ADHD parents often excel at what children need most: presence, empathy, creativity, and flexibility.
They invent games on the spot, turn chores into adventures, and understand their child’s emotions intuitively. But sustaining that magic requires structure — not imposed from outside, but built from within.

Strategies that actually help

1. Externalize memory

Use visible systems: whiteboards, phone alarms, color‑coded calendars. Keep reminders where you can see them, not where you’ll forget to check.

2. Simplify routines

Reduce decision fatigue.

  • Same breakfast every weekday.
  • Same laundry day.
  • Same bedtime sequence.
    Predictability is peace.

3. Co‑regulate

When you feel overstimulated, your child often does too. Model calm by naming it: “I’m feeling overwhelmed; let’s take a breath together.” This teaches emotional literacy and reduces shame.

4. Delegate and automate

Use delivery services, shared calendars, and reminders that repeat automatically. ADHD brains thrive when systems run themselves.

5. Reframe guilt

You’re not failing; you’re adapting. ADHD parenting isn’t about perfection — it’s about persistence. Celebrate small wins: the morning that went smoothly, the bedtime story that connected, the apology that repaired.

6. Seek community

Other ADHD parents understand the chaos without judgment. Support groups, online forums, or therapy can turn isolation into solidarity.

The deeper truth

Parenting with ADHD means raising children while still learning to parent yourself. It’s messy, human, and often beautiful. The same traits that make it hard — impulsivity, intensity, sensitivity — also make it rich. You notice details others miss. You feel deeply. You love loudly.

The goal isn’t to become a “perfect” parent. It’s to become a present one — to build a home where both you and your child can thrive, even if the laundry isn’t folded and the calendar is crooked.

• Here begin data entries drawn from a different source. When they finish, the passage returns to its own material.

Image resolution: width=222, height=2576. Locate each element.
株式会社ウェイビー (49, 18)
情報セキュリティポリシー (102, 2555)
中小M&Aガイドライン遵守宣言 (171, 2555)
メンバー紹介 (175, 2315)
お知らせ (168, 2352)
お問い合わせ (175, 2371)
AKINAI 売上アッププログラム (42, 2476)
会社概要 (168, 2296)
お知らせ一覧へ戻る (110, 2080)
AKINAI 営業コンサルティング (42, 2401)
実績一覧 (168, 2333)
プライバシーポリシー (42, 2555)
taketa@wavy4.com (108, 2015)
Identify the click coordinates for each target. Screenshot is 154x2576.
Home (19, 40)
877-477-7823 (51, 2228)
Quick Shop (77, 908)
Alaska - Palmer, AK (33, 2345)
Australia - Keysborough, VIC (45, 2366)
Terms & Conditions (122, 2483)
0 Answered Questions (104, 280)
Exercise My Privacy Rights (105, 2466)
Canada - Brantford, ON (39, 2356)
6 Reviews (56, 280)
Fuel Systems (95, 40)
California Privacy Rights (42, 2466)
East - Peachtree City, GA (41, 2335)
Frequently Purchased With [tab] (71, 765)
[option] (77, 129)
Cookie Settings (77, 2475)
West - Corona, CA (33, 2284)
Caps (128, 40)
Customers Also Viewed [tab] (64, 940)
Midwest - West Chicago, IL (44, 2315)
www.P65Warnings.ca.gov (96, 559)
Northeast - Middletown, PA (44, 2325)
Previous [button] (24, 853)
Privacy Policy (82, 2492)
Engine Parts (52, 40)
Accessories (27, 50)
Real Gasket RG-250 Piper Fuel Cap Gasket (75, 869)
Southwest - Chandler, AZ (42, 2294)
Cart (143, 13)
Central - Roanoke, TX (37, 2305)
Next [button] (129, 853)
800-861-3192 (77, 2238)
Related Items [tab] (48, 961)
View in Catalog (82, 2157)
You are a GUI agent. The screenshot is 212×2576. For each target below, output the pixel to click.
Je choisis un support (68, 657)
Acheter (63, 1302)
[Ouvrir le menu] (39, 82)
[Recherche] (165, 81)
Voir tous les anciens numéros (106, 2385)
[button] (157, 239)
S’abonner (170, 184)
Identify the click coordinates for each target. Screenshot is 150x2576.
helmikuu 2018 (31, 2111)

More posts on ADHD: MSI Press Blog

More posts on neurodiversity: MSI Press Blog



post inspired by  I Love My Kids, But I Don't Always Like Them (Franki Bagdade)

Book Description:

Selected as Independent Authors' Network Book of the Year as the Outstanding Parenting Book and winner of the Literary Titan Gold Award, I Love My Kids, But I Don't Always Like Them, is the ultimate survival guide for parents living through one of the strangest times in history. This " how to guide" will support you even if you are exhausted and burnt out in improving your child(ren)'s behavior. Written by an expert with 20 years of experience in behavioral observation in the classroom, in overnight camp, and more. Franki's storyteller cadence helps the book to read as if it's a casual conversation and pep talk between two parents over coffee. Franki is raw, authentic, and honest about her own "mom fails" and what she has learned in her own little lab school, as she raises her three children.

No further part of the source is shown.